* **Exercise prompt**: Please return word for word the part of the entries that opens with the line containing "You are a computer-use" and runs through the end of the entries, leaving the pictures out of your answer.

* **Input data**:
┌──
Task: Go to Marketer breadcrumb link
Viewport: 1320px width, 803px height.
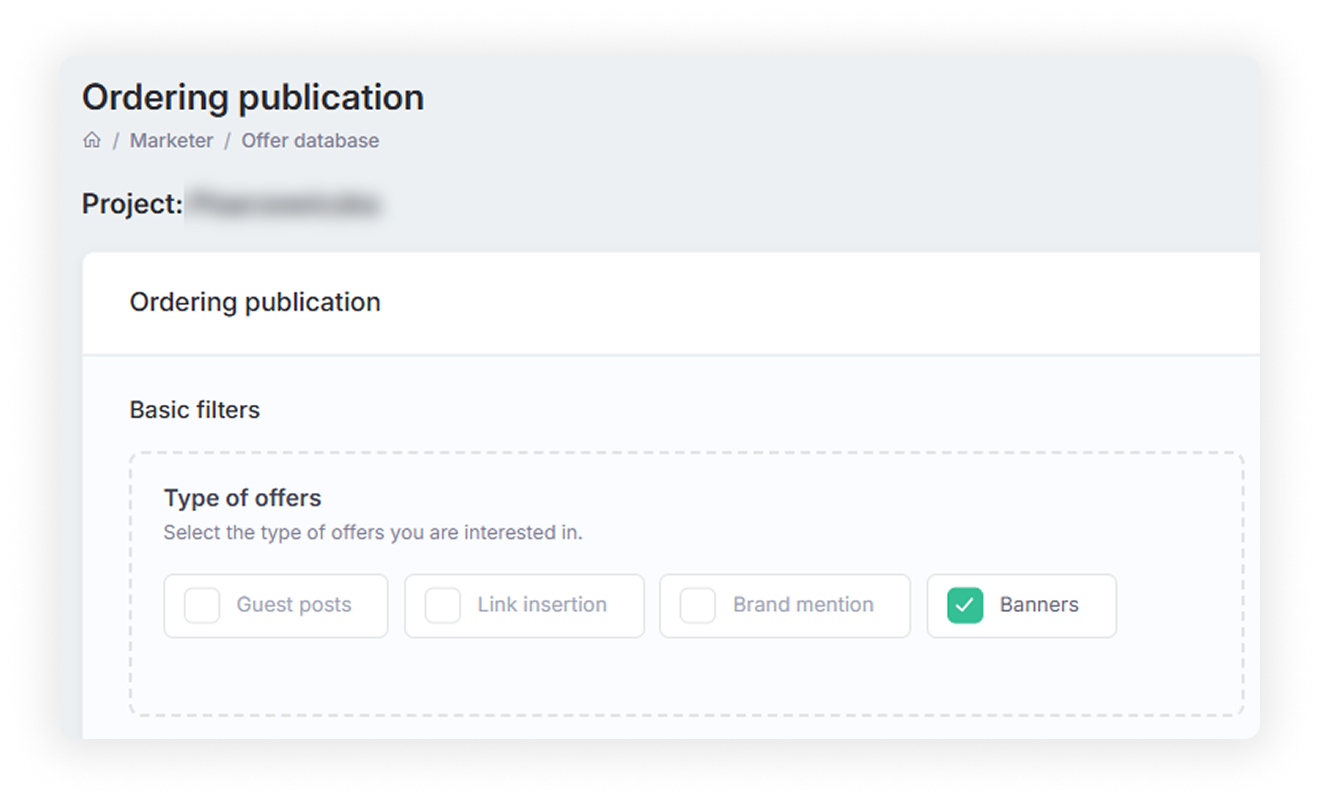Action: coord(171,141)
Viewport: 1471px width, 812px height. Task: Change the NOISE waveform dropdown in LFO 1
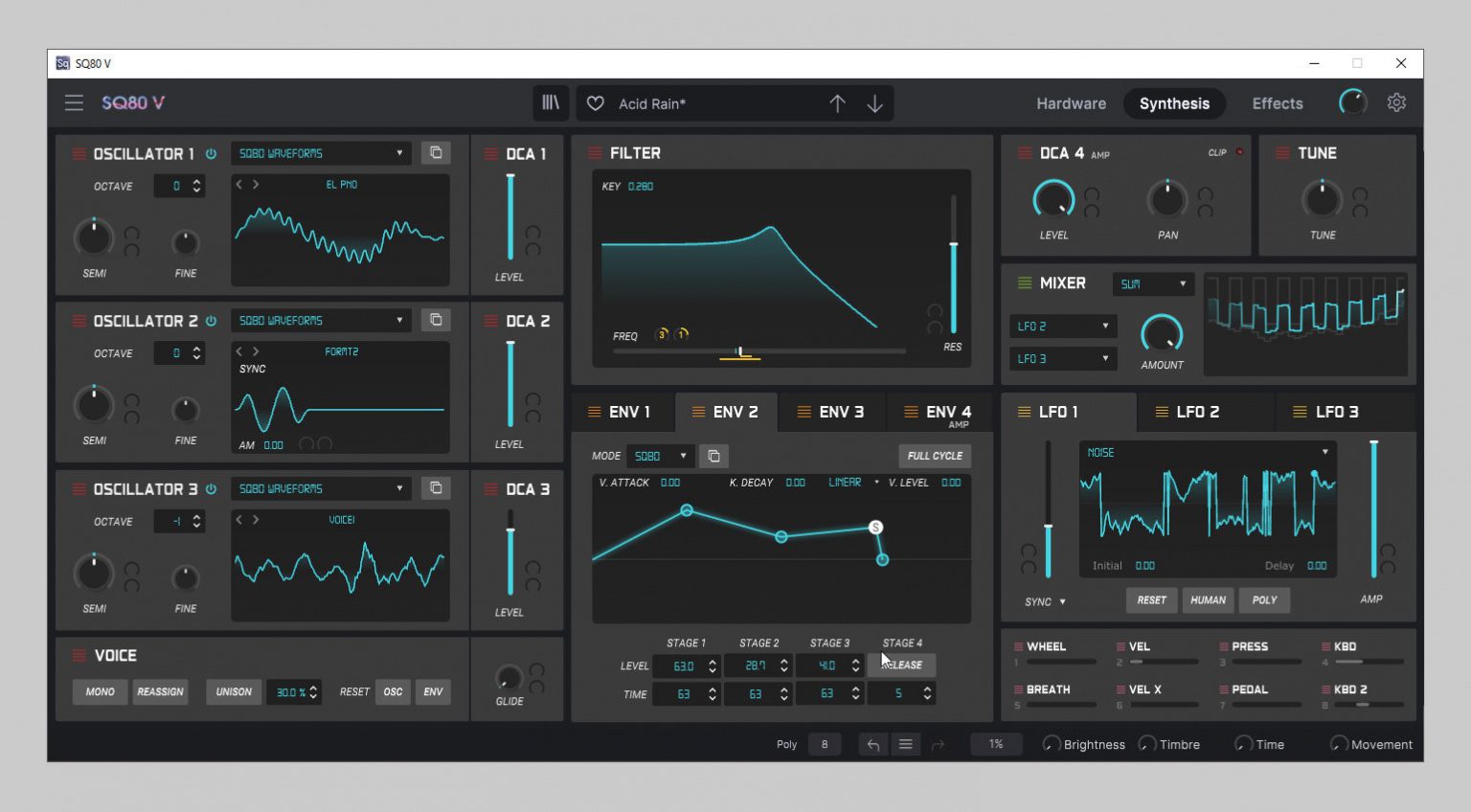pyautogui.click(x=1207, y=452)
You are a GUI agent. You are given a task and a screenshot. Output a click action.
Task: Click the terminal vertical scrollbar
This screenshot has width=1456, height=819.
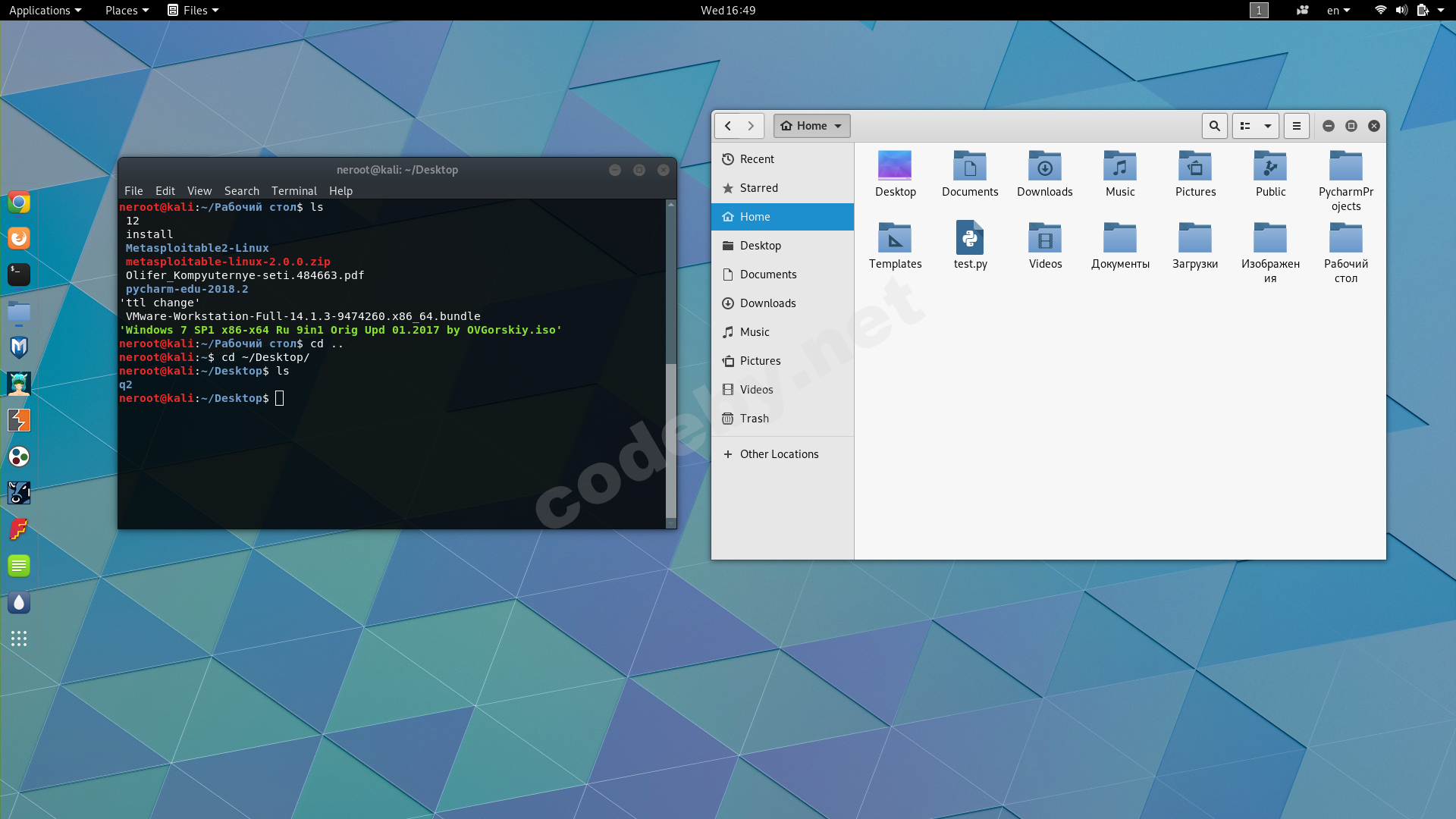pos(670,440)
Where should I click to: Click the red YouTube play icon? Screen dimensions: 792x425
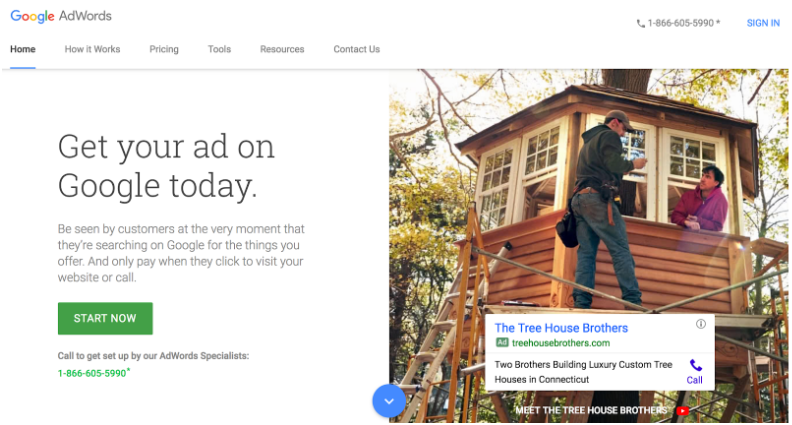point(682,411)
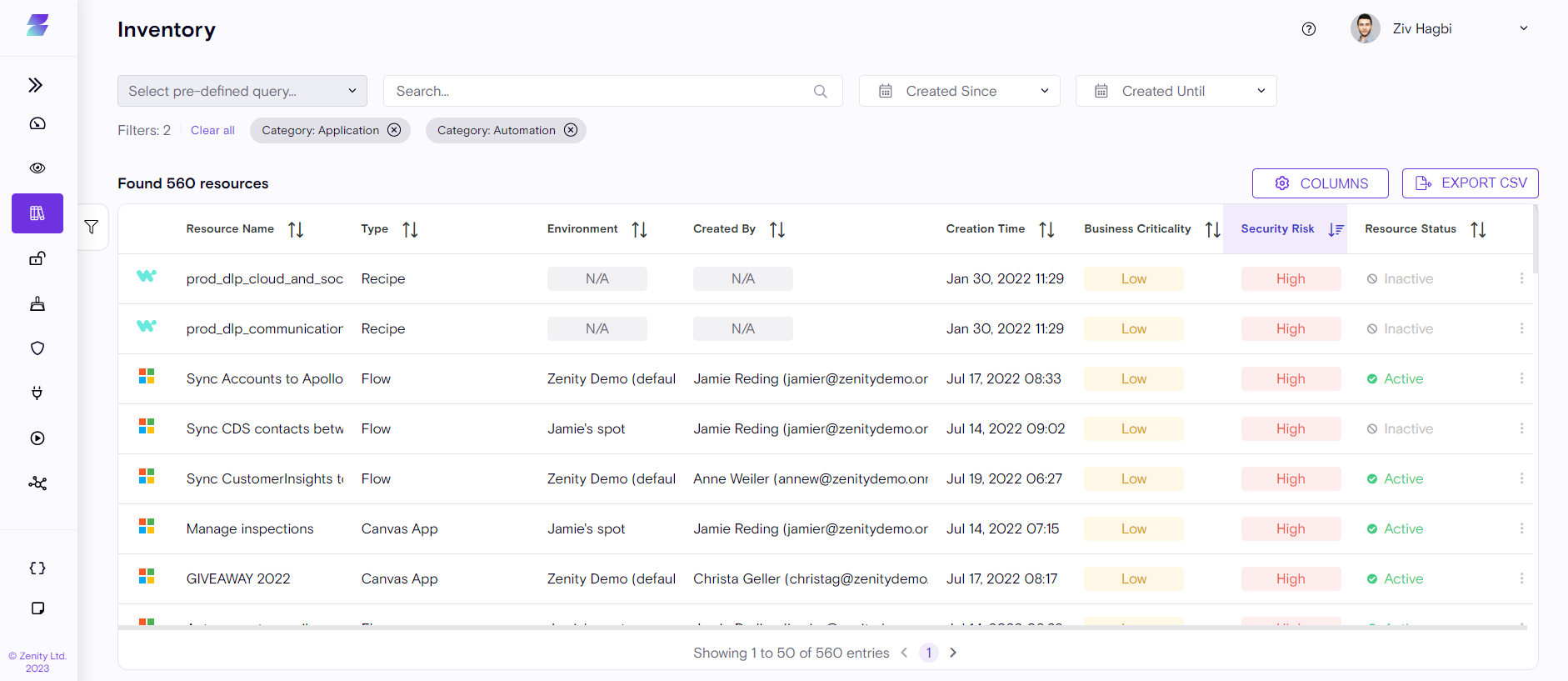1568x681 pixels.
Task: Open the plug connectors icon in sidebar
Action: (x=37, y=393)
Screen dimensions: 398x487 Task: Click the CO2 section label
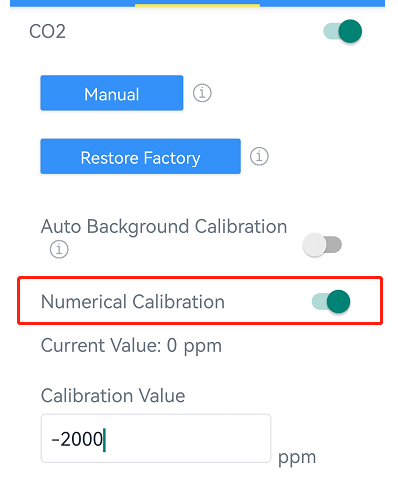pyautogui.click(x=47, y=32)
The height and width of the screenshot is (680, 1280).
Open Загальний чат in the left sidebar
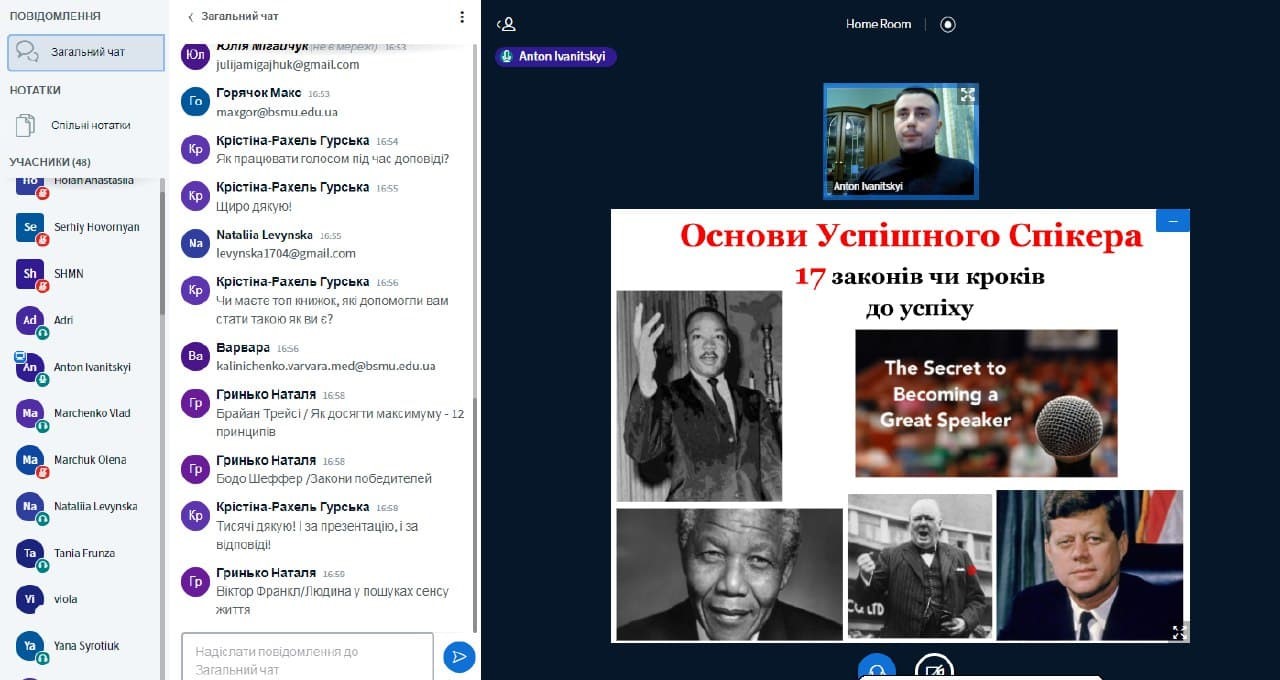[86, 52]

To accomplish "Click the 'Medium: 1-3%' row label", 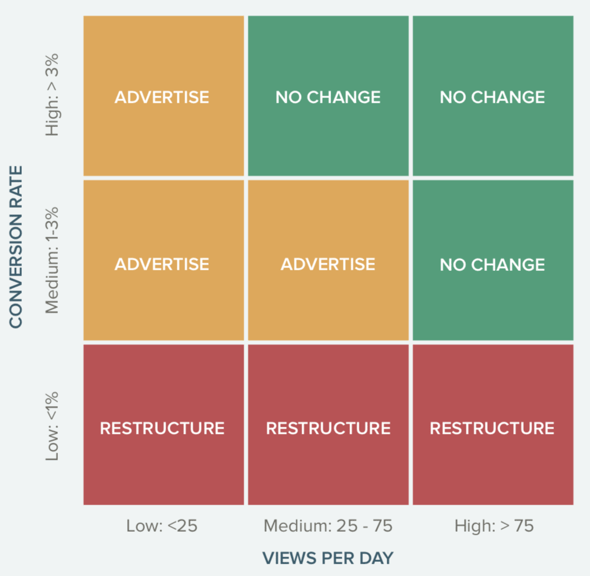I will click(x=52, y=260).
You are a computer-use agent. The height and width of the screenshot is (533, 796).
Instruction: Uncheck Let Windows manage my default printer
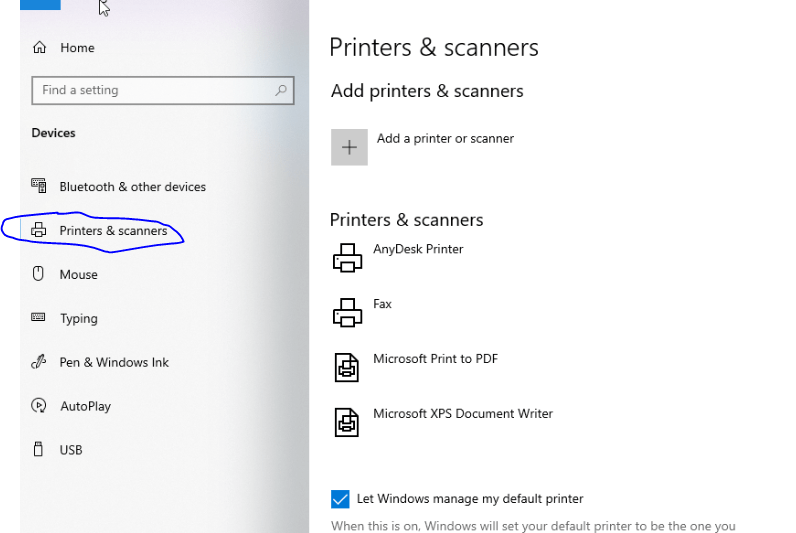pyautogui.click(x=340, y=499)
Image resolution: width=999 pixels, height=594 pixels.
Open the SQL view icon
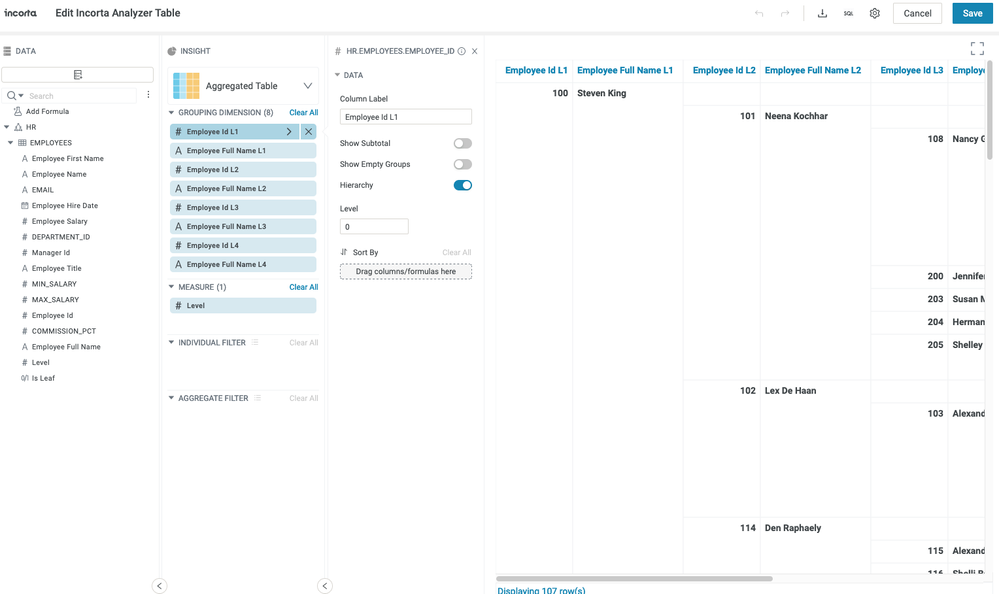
└──
* **Solution**:
You are a computer-use agent. The height and width of the screenshot is (533, 796).
Instruction: Uncheck Let Windows manage my default printer
pyautogui.click(x=340, y=499)
Image resolution: width=999 pixels, height=594 pixels.
Open the SQL view icon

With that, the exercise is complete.